SQL for JSON and Semi-Structured Data — Parsing, Flattening, and Exploding in Databricks, Snowflake, and PostgreSQL

Most modern data pipelines ingest semi-structured data — REST API responses, event tracking payloads, webhook bodies, and Kafka messages all arrive as JSON. Knowing how to parse, flatten, and query nested JSON directly in SQL is a fundamental skill for anyone building pipelines on Databricks, Snowflake, or PostgreSQL.

This tutorial covers the core JSON operations with real examples, mapped to the syntax differences across the three most common platforms.


The Dataset

Raw JSON data as it arrives from an API — stored as a VARCHAR/STRING column in your Bronze table.

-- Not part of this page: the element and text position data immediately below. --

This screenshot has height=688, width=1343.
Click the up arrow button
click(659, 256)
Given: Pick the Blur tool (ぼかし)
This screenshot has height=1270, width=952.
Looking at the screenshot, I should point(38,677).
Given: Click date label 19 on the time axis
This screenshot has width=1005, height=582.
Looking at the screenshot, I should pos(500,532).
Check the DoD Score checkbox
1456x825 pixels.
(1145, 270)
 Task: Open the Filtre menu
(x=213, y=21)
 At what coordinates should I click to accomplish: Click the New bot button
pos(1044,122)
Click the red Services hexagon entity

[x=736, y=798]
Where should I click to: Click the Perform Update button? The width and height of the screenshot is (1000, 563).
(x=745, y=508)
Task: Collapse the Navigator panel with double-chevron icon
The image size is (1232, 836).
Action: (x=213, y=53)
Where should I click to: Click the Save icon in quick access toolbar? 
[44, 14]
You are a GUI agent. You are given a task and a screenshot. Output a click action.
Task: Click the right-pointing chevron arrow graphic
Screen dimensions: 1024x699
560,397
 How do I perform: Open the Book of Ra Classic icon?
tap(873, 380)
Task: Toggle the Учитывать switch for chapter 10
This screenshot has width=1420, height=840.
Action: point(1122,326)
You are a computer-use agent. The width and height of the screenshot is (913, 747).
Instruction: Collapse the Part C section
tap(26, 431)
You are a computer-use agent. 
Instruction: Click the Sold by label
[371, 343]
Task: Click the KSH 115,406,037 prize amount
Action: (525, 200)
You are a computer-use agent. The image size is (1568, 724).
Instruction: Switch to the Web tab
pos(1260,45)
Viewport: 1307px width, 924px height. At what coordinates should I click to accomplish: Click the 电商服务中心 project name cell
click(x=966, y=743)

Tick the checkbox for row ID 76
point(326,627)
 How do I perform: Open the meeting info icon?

CREATE TABLE bronze.raw_events (
    event_id   INT,
    payload    VARCHAR(5000),  -- raw JSON string
    ingested_at TIMESTAMP
);

INSERT INTO bronze.raw_events VALUES
(1, '{"user_id": 101, "event": "purchase", "amount": 250.00, "currency": "USD",
      "product": {"id": 10, "name": "Laptop", "category": "Hardware"},
      "tags": ["premium", "new_customer"],
      "metadata": {"source": "mobile_app", "version": "3.2.1"}}',
   CURRENT_TIMESTAMP),

(2, '{"user_id": 102, "event": "view", "amount": null, "currency": "USD",
      "product": {"id": 11, "name": "Phone", "category": "Electronics"},
      "tags": ["returning_customer"],
      "metadata": {"source": "web", "version": "3.2.0"}}',
   CURRENT_TIMESTAMP),

(3, '{"user_id": 103, "event": "purchase", "amount": 89.99, "currency": "AED",
      "product": {"id": 10, "name": "Laptop", "category": "Hardware"},
      "tags": ["premium", "bulk_buyer", "vip"],
      "metadata": {"source": "mobile_app", "version": "3.2.1"}}',
   CURRENT_TIMESTAMP);

PostgreSQL — JSON Operations

PostgreSQL has two JSON types: JSON (stored as text, validated) and JSONB (stored in binary, indexable and faster for queries). Use JSONB for any column you will query frequently.

Extracting scalar values

-- -> operator: returns JSON object
-- ->> operator: returns text (use for scalar values)
SELECT
    event_id,
    payload::JSONB ->> 'user_id'                                AS user_id,
    payload::JSONB ->> 'event'                                  AS event_type,
    (payload::JSONB ->> 'amount')::DECIMAL                      AS amount,
    payload::JSONB -> 'product' ->> 'name'                      AS product_name,
    payload::JSONB -> 'product' ->> 'category'                  AS category,
    payload::JSONB -> 'metadata' ->> 'source'                   AS source
FROM bronze.raw_events;

Output:

event_iduser_idevent_typeamountproduct_namecategorysource
1101purchase250.00LaptopHardwaremobile_app
2102viewNULLPhoneElectronicsweb
3103purchase89.99LaptopHardwaremobile_app

-> 'key' returns the JSON sub-object. ->> 'key' returns the value as text. For nested paths: -> 'product' ->> 'name' goes into product, then gets name as text.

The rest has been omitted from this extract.